直到接到一通海外的電話,徹底將我擊潰。那通電話先是關心回來的狀態,之後詢問日後計劃,聽到先復職的決定,質疑的語氣表露無遺。
記得電話那頭是說著:這一年不會覺得浪費嗎?當下,我無法回應,只記得兩行眼淚落下,像是說著:我以為你很厲害,也只不過如此。這通電話的後座力之大,讓此刻回想的我依舊不自覺潸然淚下。
因為對方是生命中的重要他人,如此的回應讓我覺得自己非常不堪,似乎這一年的我只是浪費了時間與金錢,毫無長進,我終究也只是把話說地好聽,卻選擇待在熟悉的環境。
後來,我不斷把自己鎖在山上,只參與必要的社交場合,也在社群軟體噤聲,甚至擱置其他朋友詢問是否回來的訊息,看不下去的朋友,紛紛找了藉口上山逛街,藉機讓我出門(笑)。
幸運的是,聽到我轉換工作不順利而決定先回辦公室的友人,反應都是:這樣也好,要找一份比你現況還好的工作真的不容易。此外,在國外工作而短暫回台的好友,分享著:我之前也是想著要換工作,又不知道要換什麼,但我現在有個目標,如果要達到那個目標,我覺得換工作沒有這麼必要,除非新工作有其他的誘因。

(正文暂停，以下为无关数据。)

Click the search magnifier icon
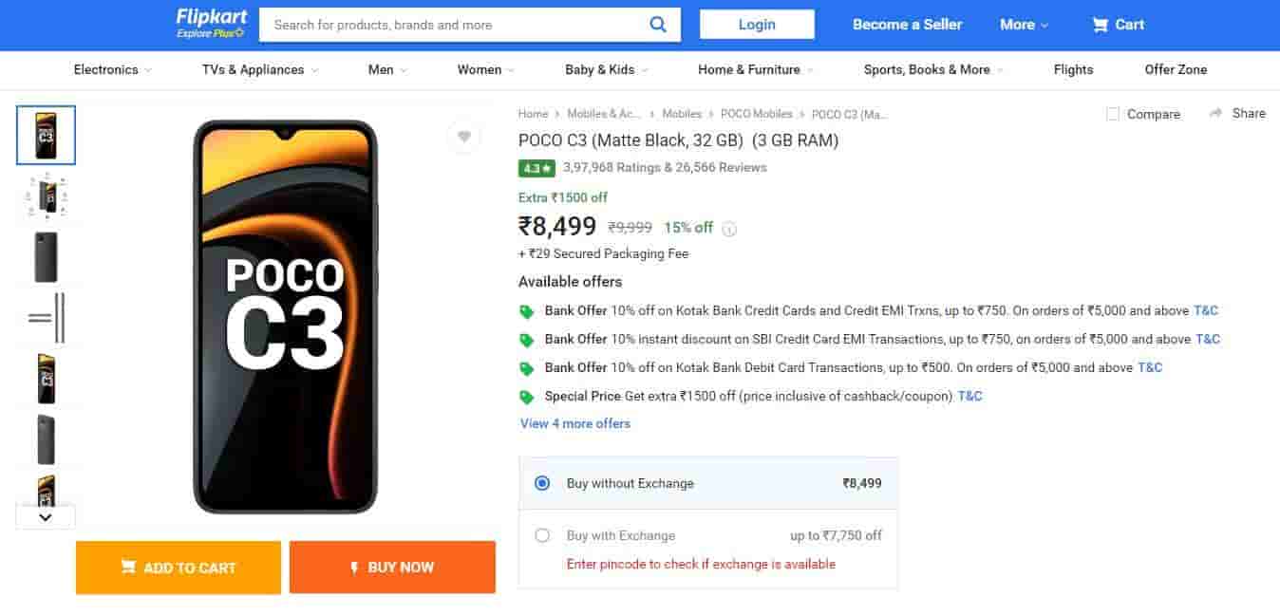Image resolution: width=1280 pixels, height=615 pixels. point(658,25)
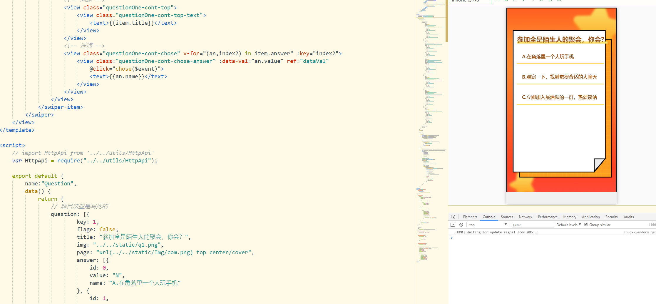Clear the console with the ban icon
This screenshot has width=656, height=304.
point(461,225)
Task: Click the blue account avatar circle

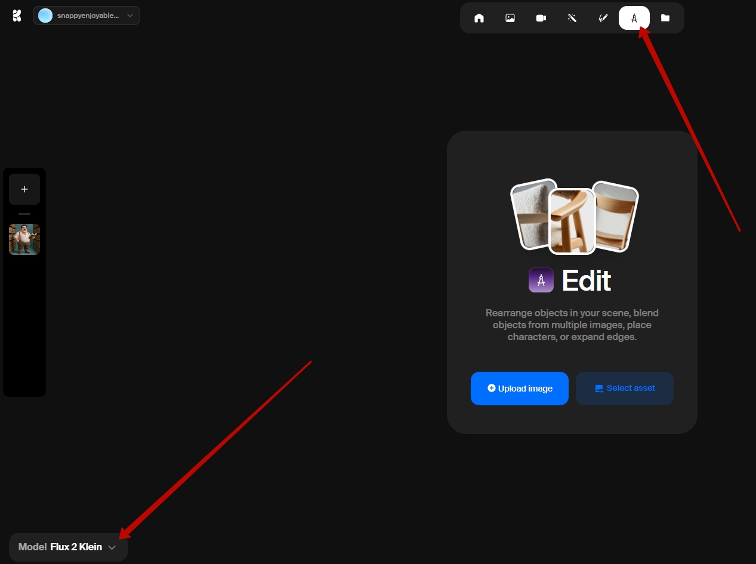Action: 45,16
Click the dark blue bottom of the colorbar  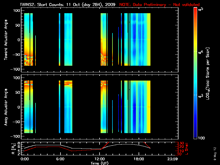pos(196,135)
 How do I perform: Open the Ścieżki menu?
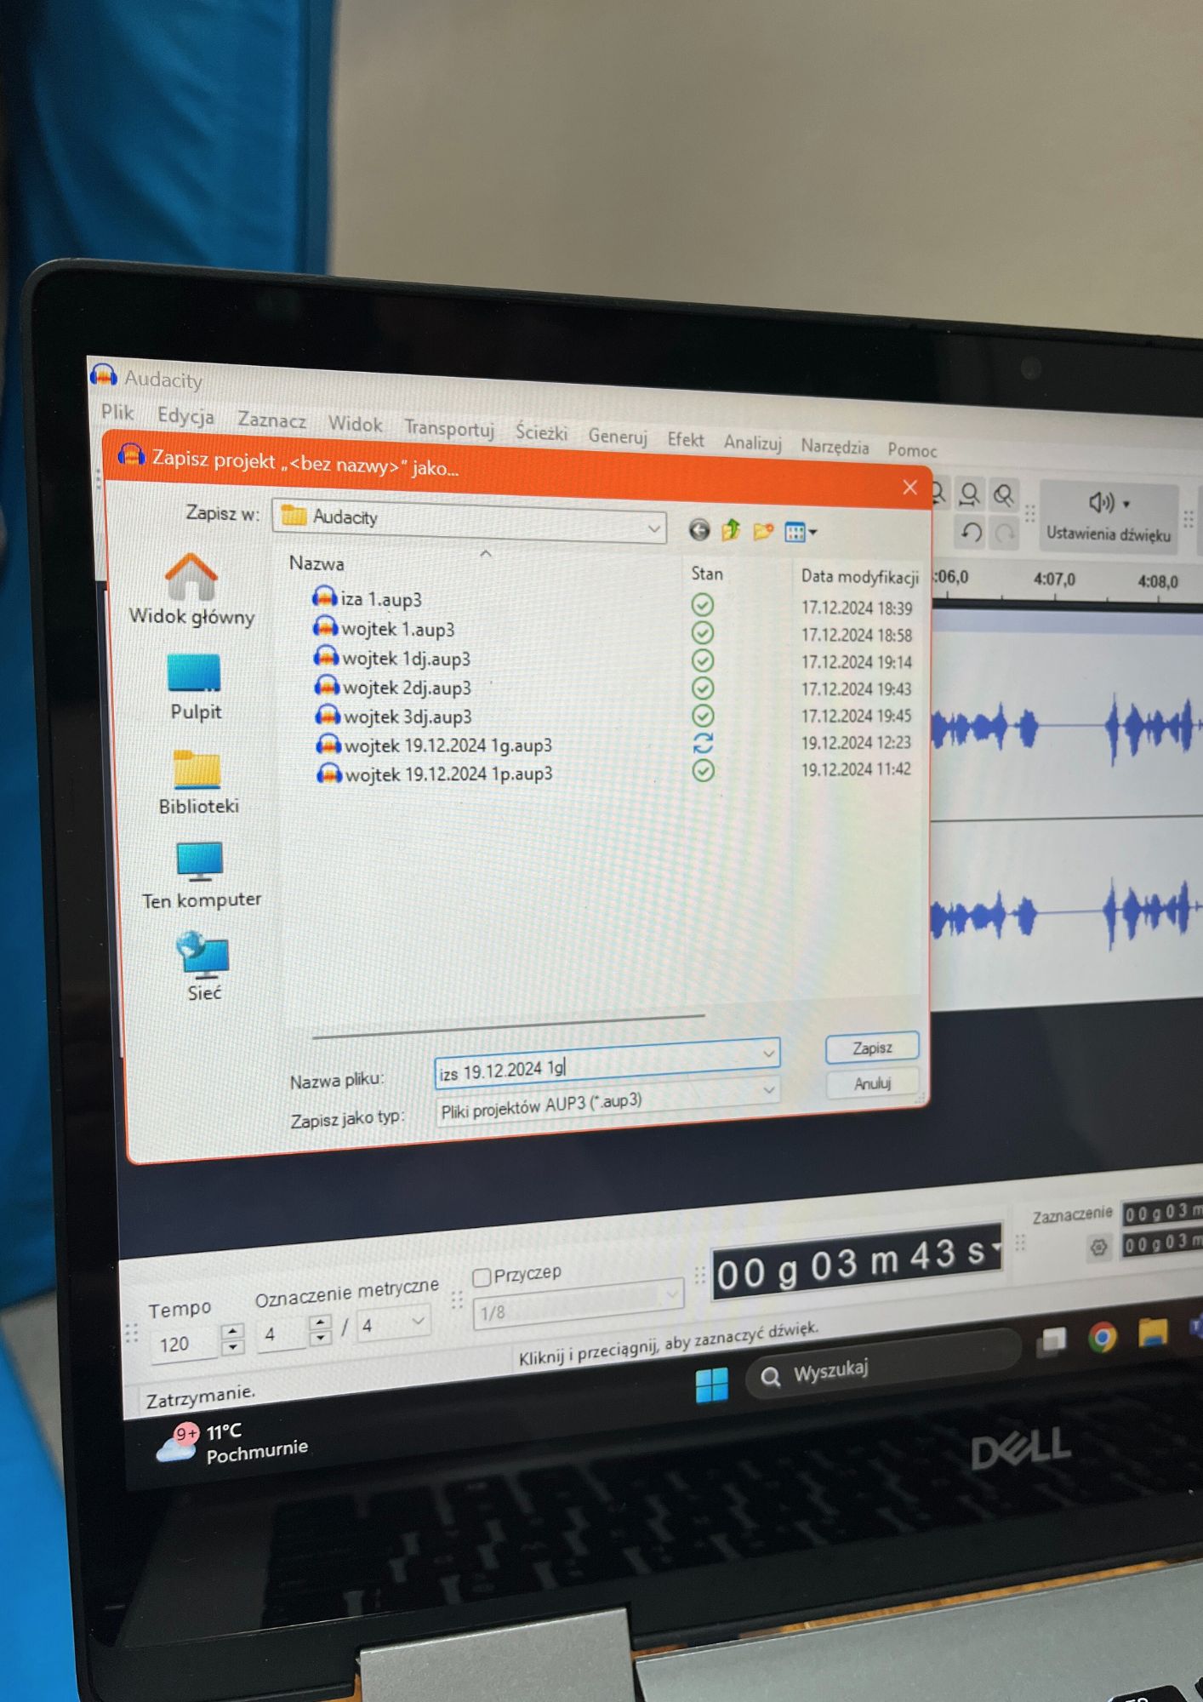pos(541,432)
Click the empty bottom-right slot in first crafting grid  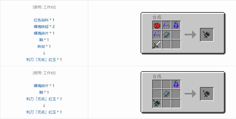point(176,44)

研究所的同學臨時到山上出差,也把我抓出來一起吃火鍋,吃著吃著,我以後輩的身份(因為他也曾經出國讀書,年紀也比稍長一些)詢問:你不覺得我這一年出國是浪費嗎?
他很驚訝地看著我:你怎麼知道你回去不會有其他發展?我當初回來,也有問過自己這個問題,但其實,未來某一刻,你會發現這件事有它存在的意義,你看我現在的工作就知道了。我相信你這一年一定有所收穫,只是不代表你現在就要在工作上有立即性的改變。
回來之後,我先是被重擊,又被拯救,現在想起那通電話也不再那麼恐慌。
- 回顧逃跑期間,清單與現實的交叉點
一直以來都還有寫手帳的習慣,終於拿到 2026 年的新手帳時,才甘願收起 2025 年的手帳,當我準備把舊手帳放在書架時,突然手癢翻開前幾年的手帳,回顧這幾年的生活痕跡,掉入風暴式的回憶旋渦,感慨在心中油然而生,一方面是覺得自己真的好會找事搞自己,另一方面又覺得自己真的體驗好多事情。雖然不符合媽媽期待的大家閨女樣子,也沒有走上阿婆希望的結婚生子之路,但我還是喜歡橫衝直撞、無所畏懼帶給我的深刻。
帶著這份澎湃的情緒,我想是時候總結這段逃跑期間所經歷的一切,回頭檢視當初的逃跑清單(逃跑日記|第一個月狀態:糜爛且滿足)、每月在逃跑日記結束後的自問自答。
原以為是繞了一圈地球仍回到原點的徒勞之年,卻也莫名完成當初寫下的目標:
- 體驗自由接案工作(挑戰翻譯接案、鑽研法律翻譯、在南半球打工✔)

在這一年,我成為一名自由接案者,實現過去幻想帶著一台電腦就能以世界為辦公室的自由業者。
除了純粹的翻譯,也在朋友的庇蔭之下,踏入食品安全法規領域,甚至開始當起遠端法務。
至於在南半球打工部分,一年前只帶著三萬台幣就出發的我,幸運找到願意接受只上三天班的餐飲打工,讓我不但能夠應付房租與日常開銷,還攢了一些些大洋洲壯遊的旅費,好好地撐過這一年。
- 認真經營寫作帳號(重回文字✔)
在還能上山的那段日子,也有經營別的寫作平台,但隨著腳踝韌帶受傷而失去爬山的理由,又懶了、倦了,覺得寫不出任何東西,就放任平台長草。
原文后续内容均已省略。